Ces quatre hommes ne décident pas seulement de se mettre à boire pour obtenir le taux d’alcoolémie qui leur permettra de supporter leur ennui, ou de dépasser leurs inhibitions. Ils cherchent un moyen (pourquoi pas celui-là, plus dangereux mais plus rapide qu’un autre ?) de redonner de l’intensité à leur vie, une fois atteint les quarante ans, les cinquante, les soixante, le toboggan lent.

Le mari et la femme se retrouvent pour un week-end de randonnée au bord d’un lac. Ils se retrouvent sous une tente à faire l’amour. En se retrouvant, ils découvrent à quel point ils se sont manqués.

Il accepte de danser pour la première fois depuis des années. Il ne danse pas seulement pour fêter la réussite de ses élèves réunis autour de lui, mais pour dire adieu à son ami disparu, et pour dire bonjour à lui-même, qui était disparu et qui peut être retrouvé. Pour montrer qu’il peut être de nouveau gracieusement, pathétiquement aussi, mais souverainement, là. Cette danse ne peut pas s’arrêter court, par un banal salut. Elle ne peut que s’achever dans un saut de l’ange, qui serait un saut de l’homme.

_Entrées extraites_:
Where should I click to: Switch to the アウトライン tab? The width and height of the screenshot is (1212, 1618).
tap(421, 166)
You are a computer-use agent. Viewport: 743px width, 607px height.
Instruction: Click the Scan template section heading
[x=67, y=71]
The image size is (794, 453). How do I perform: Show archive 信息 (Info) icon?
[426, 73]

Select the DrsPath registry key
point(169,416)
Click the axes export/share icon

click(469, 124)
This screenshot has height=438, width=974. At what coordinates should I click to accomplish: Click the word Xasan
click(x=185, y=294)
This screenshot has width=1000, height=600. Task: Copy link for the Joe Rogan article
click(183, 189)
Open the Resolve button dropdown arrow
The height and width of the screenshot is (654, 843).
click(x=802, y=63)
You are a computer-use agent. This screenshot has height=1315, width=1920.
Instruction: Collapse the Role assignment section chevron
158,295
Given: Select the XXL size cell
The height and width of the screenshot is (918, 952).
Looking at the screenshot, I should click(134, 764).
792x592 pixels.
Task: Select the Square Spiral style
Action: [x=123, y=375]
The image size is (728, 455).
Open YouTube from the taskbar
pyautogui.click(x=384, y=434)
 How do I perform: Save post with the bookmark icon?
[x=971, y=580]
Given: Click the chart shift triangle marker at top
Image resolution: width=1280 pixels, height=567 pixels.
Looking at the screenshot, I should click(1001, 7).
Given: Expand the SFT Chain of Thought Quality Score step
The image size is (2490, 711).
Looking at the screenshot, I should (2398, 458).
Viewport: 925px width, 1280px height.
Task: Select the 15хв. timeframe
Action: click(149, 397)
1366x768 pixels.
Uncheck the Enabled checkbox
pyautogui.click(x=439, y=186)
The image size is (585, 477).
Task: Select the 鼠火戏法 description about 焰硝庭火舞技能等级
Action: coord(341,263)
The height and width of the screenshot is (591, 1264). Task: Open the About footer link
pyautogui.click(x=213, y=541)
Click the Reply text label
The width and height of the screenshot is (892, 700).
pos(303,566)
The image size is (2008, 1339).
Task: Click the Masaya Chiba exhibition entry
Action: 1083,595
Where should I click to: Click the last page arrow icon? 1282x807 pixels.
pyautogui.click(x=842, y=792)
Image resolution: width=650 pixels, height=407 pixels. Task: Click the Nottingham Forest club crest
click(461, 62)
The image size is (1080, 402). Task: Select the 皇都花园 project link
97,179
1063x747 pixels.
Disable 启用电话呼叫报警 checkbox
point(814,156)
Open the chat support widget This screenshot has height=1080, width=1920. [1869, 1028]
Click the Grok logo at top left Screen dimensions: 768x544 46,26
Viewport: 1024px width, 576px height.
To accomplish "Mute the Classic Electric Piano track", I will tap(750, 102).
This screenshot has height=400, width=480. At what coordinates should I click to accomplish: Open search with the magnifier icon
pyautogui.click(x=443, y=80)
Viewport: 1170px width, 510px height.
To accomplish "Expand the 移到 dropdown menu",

_Vos tâches_:
1) D’après le bloc de texte, pour quel genre de week-end le mari et la femme se retrouvent-ils ?
2) Traduisez en anglais cette phrase du bloc de texte : « Il accepte de danser pour la première fois depuis des années. »

_Réponses aux tâches_:
1) Pour un week-end de randonnée au bord d’un lac.

2) He agrees to dance for the first time in years.